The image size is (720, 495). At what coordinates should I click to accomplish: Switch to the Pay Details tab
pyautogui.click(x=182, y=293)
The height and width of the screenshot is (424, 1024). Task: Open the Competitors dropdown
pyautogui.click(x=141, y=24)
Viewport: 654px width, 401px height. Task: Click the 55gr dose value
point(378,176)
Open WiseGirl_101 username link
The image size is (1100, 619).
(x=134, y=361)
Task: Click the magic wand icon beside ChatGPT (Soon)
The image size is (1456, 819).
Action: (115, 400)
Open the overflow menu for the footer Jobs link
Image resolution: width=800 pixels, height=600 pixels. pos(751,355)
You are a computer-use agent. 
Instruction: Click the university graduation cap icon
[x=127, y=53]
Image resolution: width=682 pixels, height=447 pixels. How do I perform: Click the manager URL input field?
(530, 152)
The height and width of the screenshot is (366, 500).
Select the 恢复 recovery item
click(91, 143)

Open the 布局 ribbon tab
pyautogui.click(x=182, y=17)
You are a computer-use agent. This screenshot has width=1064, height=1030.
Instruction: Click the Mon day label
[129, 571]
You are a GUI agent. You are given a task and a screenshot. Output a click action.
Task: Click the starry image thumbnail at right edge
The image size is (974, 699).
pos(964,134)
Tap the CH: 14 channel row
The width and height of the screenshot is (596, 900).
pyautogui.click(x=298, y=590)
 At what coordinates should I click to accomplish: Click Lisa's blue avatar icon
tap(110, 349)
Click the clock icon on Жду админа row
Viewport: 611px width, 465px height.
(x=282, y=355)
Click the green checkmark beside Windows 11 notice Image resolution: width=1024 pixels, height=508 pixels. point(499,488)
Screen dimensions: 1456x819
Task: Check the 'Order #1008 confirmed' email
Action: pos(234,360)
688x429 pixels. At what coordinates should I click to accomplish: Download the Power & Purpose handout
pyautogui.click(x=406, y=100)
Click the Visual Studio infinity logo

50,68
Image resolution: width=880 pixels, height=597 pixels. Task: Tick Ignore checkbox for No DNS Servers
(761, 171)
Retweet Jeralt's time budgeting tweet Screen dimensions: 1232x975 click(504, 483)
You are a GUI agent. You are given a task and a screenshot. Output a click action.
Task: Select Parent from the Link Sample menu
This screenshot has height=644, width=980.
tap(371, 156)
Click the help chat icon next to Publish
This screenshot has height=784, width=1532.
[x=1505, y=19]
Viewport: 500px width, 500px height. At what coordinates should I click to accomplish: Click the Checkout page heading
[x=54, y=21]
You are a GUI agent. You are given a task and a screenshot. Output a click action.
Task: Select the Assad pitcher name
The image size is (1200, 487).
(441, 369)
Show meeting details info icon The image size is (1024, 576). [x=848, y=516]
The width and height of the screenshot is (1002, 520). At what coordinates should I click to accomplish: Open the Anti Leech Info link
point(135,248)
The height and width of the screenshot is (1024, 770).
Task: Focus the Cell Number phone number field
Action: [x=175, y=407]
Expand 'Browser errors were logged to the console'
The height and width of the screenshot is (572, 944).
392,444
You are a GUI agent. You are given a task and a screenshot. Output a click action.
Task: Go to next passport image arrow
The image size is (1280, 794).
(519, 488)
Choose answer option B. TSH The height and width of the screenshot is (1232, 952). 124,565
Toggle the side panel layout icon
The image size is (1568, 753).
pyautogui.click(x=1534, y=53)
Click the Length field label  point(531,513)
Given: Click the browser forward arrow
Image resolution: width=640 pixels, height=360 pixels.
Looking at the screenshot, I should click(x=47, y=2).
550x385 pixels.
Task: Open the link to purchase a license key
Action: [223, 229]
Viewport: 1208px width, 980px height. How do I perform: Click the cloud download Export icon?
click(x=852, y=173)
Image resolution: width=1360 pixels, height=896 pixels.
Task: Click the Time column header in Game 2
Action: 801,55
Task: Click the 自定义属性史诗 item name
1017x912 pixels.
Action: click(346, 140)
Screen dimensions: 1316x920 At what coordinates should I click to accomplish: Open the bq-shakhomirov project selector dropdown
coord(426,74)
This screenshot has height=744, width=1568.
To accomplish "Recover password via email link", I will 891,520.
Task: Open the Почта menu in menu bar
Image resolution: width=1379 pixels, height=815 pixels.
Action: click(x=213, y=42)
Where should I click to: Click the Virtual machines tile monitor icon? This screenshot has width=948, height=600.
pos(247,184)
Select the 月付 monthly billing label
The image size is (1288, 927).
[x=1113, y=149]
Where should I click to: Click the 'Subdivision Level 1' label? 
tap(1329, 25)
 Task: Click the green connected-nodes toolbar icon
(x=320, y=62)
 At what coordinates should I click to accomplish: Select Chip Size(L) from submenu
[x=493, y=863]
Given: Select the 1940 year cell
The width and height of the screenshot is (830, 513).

* What is required
Rewrite the listing above, swapping every "Instruction" for "Goal" and keeping everything else the same.

* Answer to this task
The image size is (720, 495). At what coordinates should I click to accomplish: Switch to the Pay Details tab
pyautogui.click(x=182, y=293)
The height and width of the screenshot is (424, 1024). Task: Open the Competitors dropdown
pyautogui.click(x=141, y=24)
Viewport: 654px width, 401px height. Task: Click the 55gr dose value
point(378,176)
Open WiseGirl_101 username link
The image size is (1100, 619).
(x=134, y=361)
Task: Click the magic wand icon beside ChatGPT (Soon)
The image size is (1456, 819).
Action: (115, 400)
Open the overflow menu for the footer Jobs link
Image resolution: width=800 pixels, height=600 pixels. pos(751,355)
You are a computer-use agent. 
Goal: Click the university graduation cap icon
[x=127, y=53]
Image resolution: width=682 pixels, height=447 pixels. How do I perform: Click the manager URL input field?
(530, 152)
The height and width of the screenshot is (366, 500).
Select the 恢复 recovery item
click(91, 143)

Open the 布局 ribbon tab
pyautogui.click(x=182, y=17)
You are a computer-use agent. This screenshot has width=1064, height=1030.
Goal: Click the Mon day label
[129, 571]
You are a GUI agent. You are given a task and a screenshot. Output a click action.
Task: Click the starry image thumbnail at right edge
The image size is (974, 699).
pos(964,134)
Tap the CH: 14 channel row
The width and height of the screenshot is (596, 900).
pyautogui.click(x=298, y=590)
 At what coordinates should I click to accomplish: Click Lisa's blue avatar icon
tap(110, 349)
Click the clock icon on Жду админа row
Viewport: 611px width, 465px height.
(x=282, y=355)
Click the green checkmark beside Windows 11 notice Image resolution: width=1024 pixels, height=508 pixels. point(499,488)
Screen dimensions: 1456x819
Task: Check the 'Order #1008 confirmed' email
Action: pos(234,360)
688x429 pixels. At what coordinates should I click to accomplish: Download the Power & Purpose handout
pyautogui.click(x=406, y=100)
Click the Visual Studio infinity logo

50,68
Image resolution: width=880 pixels, height=597 pixels. Task: Tick Ignore checkbox for No DNS Servers
(761, 171)
Retweet Jeralt's time budgeting tweet Screen dimensions: 1232x975 click(504, 483)
You are a GUI agent. You are given a task and a screenshot. Output a click action.
Task: Select Parent from the Link Sample menu
This screenshot has height=644, width=980.
tap(371, 156)
Click the help chat icon next to Publish
This screenshot has height=784, width=1532.
[x=1505, y=19]
Viewport: 500px width, 500px height. At what coordinates should I click to accomplish: Click the Checkout page heading
[x=54, y=21]
You are a GUI agent. You are given a task and a screenshot. Output a click action.
Task: Select the Assad pitcher name
The image size is (1200, 487).
(441, 369)
Show meeting details info icon The image size is (1024, 576). [x=848, y=516]
The width and height of the screenshot is (1002, 520). At what coordinates should I click to accomplish: Open the Anti Leech Info link
point(135,248)
The height and width of the screenshot is (1024, 770).
Task: Focus the Cell Number phone number field
Action: [x=175, y=407]
Expand 'Browser errors were logged to the console'
The height and width of the screenshot is (572, 944).
392,444
You are a GUI agent. You are given a task and a screenshot. Output a click action.
Task: Go to next passport image arrow
The image size is (1280, 794).
(519, 488)
Choose answer option B. TSH The height and width of the screenshot is (1232, 952). 124,565
Toggle the side panel layout icon
The image size is (1568, 753).
pyautogui.click(x=1534, y=53)
Click the Length field label  point(531,513)
Given: Click the browser forward arrow
Image resolution: width=640 pixels, height=360 pixels.
Looking at the screenshot, I should click(x=47, y=2).
550x385 pixels.
Task: Open the link to purchase a license key
Action: [223, 229]
Viewport: 1208px width, 980px height. How do I perform: Click the cloud download Export icon?
click(x=852, y=173)
Image resolution: width=1360 pixels, height=896 pixels.
Task: Click the Time column header in Game 2
Action: 801,55
Task: Click the 自定义属性史诗 item name
1017x912 pixels.
Action: click(346, 140)
Screen dimensions: 1316x920 At what coordinates should I click to accomplish: Open the bq-shakhomirov project selector dropdown
coord(426,74)
This screenshot has height=744, width=1568.
To accomplish "Recover password via email link", I will 891,520.
Task: Open the Почта menu in menu bar
Image resolution: width=1379 pixels, height=815 pixels.
Action: click(x=213, y=42)
Where should I click to: Click the Virtual machines tile monitor icon? This screenshot has width=948, height=600.
pos(247,184)
Select the 月付 monthly billing label
The image size is (1288, 927).
[x=1113, y=149]
Where should I click to: Click the 'Subdivision Level 1' label? 
tap(1329, 25)
 Task: Click the green connected-nodes toolbar icon
(x=320, y=62)
 At what coordinates should I click to accomplish: Select Chip Size(L) from submenu
[x=493, y=863]
Given: Select the 1940 year cell
The width and height of the screenshot is (830, 513).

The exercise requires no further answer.